Эрнст-Рихард Нирнзее на рубеже веков стяжал славу главного московского специалиста по «тучерезам». Дома, возведенные зодчим, обычно смотрелись сущими великанами на фоне окружающей их мелкоты. Но гигант, появившийся в Большом Гнездниковском переулке в 1912 году, сразу преодолел все пределы – его высота составляла больше 40 метров, что являлось абсолютным рекордом Москвы до 1931 года. На значительной высоте художник А. Головин разместил керамическое панно «Лебеди и русалки». Строительные комиссии пытались уменьшить высоту хотя бы на этаж, но Нирнзее с чертежами в руках развеивал все сомнения скептиков.
Дом предназначался для представителей среднего класса, квартиры площадью от 28 до 47 квадратных метров оставались далеко позади фешенебельных флагманов жилищной индустрии и были рассчитаны на холостяков и молодые семьи. В предреволюционные годы здание приютило около 700 человек. На каждом этаже в доме Нирнзее дежурил половой с самоваром, ведь кухонь в квартирах не было. Ему же можно было заказать доставку блюд из ближайшего трактира или ресторана. В 1915 году в подвал «небоскреба» переселился знаменитый театр-кабаре «Летучая мышь», которым руководил Н. Балиев.
В 1916 году на крыше разместили ресторан с одноименным названием. Верхняя часть здания была общественной зоной! Сейчас редкий дом в Москве может похвастаться садиком наверху. В прессе размещали объявления: «Единственное летом место отдыха, где в центре города представляется возможность дышать горным воздухом и наслаждаться широким открытым горизонтом – незабываемые виды на всю Москву с птичьего полета… Подъем на лифте с 5 часов вечера беспрерывно. Входная плата на крышу с правом подъема 20 к. Оркестр с 9 часов вечера». Марина Москвина, детство которой прошло в доме-«каланче», пишет, что крыша была отдельным миром: «… Она заменяла жильцам двор. Там были клуб, клумбы, качели, волейбольная площадка. Мы разъезжали по крыше на роликах и велосипедах. А вечерами в клубный телескоп разглядывали звезды и планеты. Тогда это казалось чем-то обычным, само собой разумеющимся, и то ликование, которое ты испытывал, когда взлетал на качелях над Москвой, проносился в небе на самокате или пел в хоре, паря над городом, считалось обычным делом». В советское время количество звездных жителей только увеличилось. И. С. Чередина утверждает, что конструктивисты могли подробно изучать планировку дома Нирнзее для реализации собственных экспериментов с жилым пространством в 1920–1930-х годах. Рабфаковец и машинистка двадцатых недалеко ушли от холостяка-приказчика и девушки-курсистки десятых.
XXIII
О чем мечтали
Если бы Россия не была из века в век деревянной и горючей, она задавила бы мир архитектурой и историей, как давит и смущает литературой и музыкой. Но ее настоящая история вся впереди…
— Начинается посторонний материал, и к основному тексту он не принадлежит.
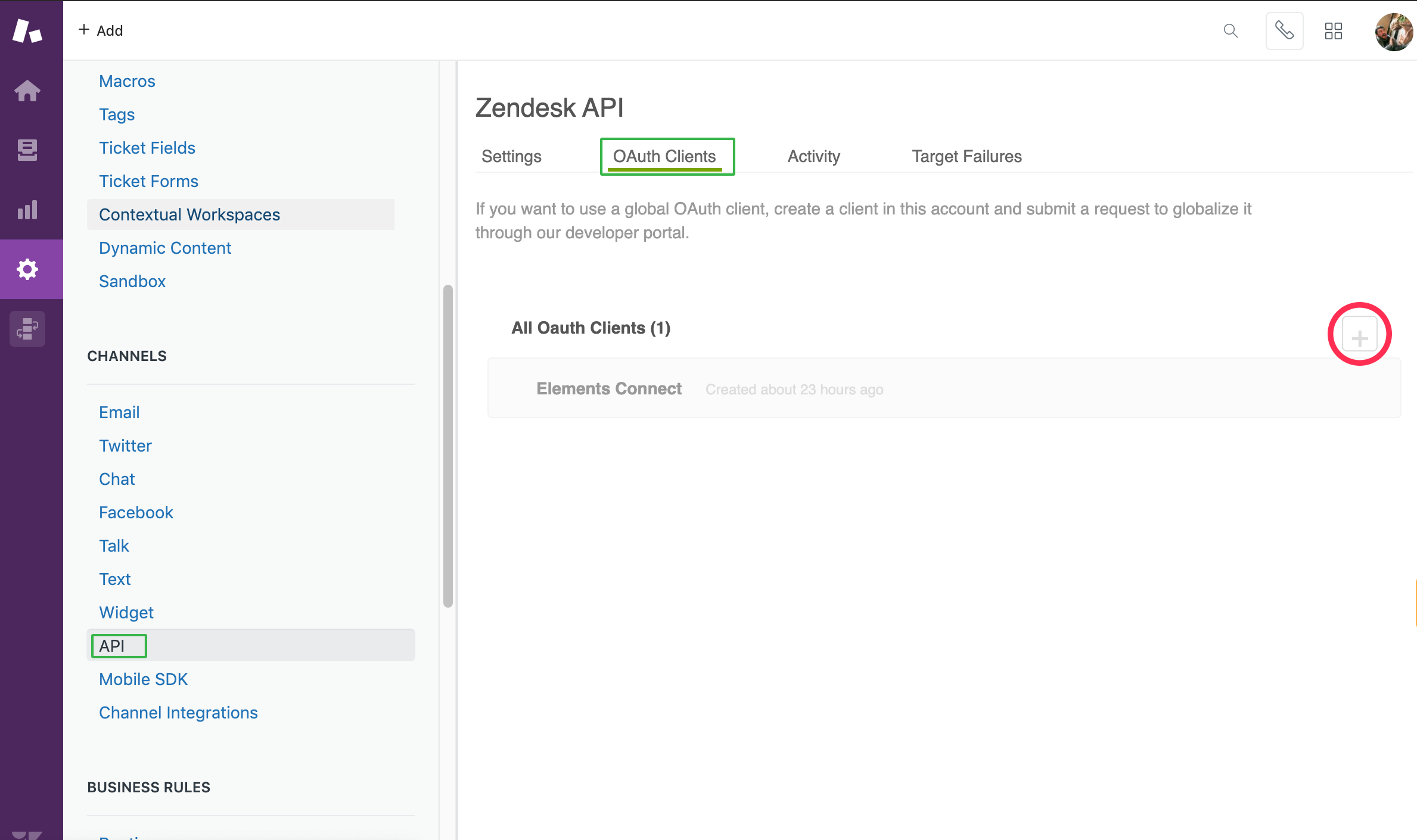Switch to the Activity tab

[813, 156]

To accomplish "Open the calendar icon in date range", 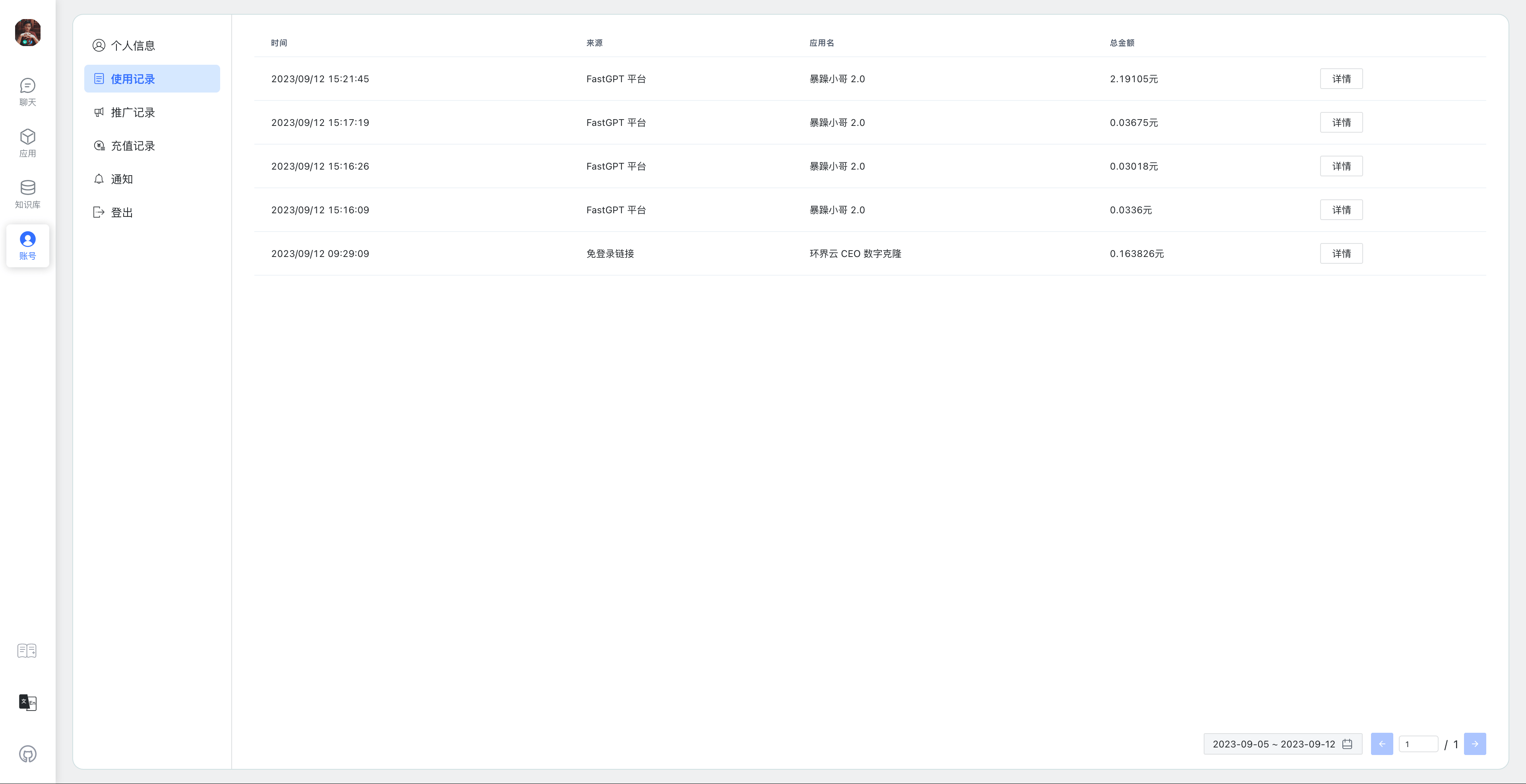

Любые попытки предсказать будущее обречены на неудачу. Сейчас мы с едва скрываемым умилением проходим мимо табличек «Комсомольцам 2020 года», «Вскрыть через 50 лет». Слишком много непредвиденного врывается в размеренную сферу человеческого существования. Меняются границы, исчезают с карты целые государства, изобретения меняют наше представление о расстоянии и технике. Москвичи в начале XX века тоже любили мечтать и представлять будущее. Росли небоскребы, трезвонили телефонные аппараты, поднимавшиеся на Ходынском поле аэропланы звали в «прекрасное далеко».
В 1914 году российским городам сулили уверенное развитие. «Города растут у нас с поистине американской быстротой. Целый ряд железнодорожных станций, фабричных и заводских поселков… обратился в крупные центры городской – по всему своему складу и запросам – культуры. Естественный в известные периоды экономического развития процесс концентрации населения, в силу происходящих сейчас коренных изменений в жизни сельскохозяйственного населения России, пойдет несомненно с возрастающей быстротой, и лет через 20–30 мы увидим, быть может, картину самых крупных в этой области перемен».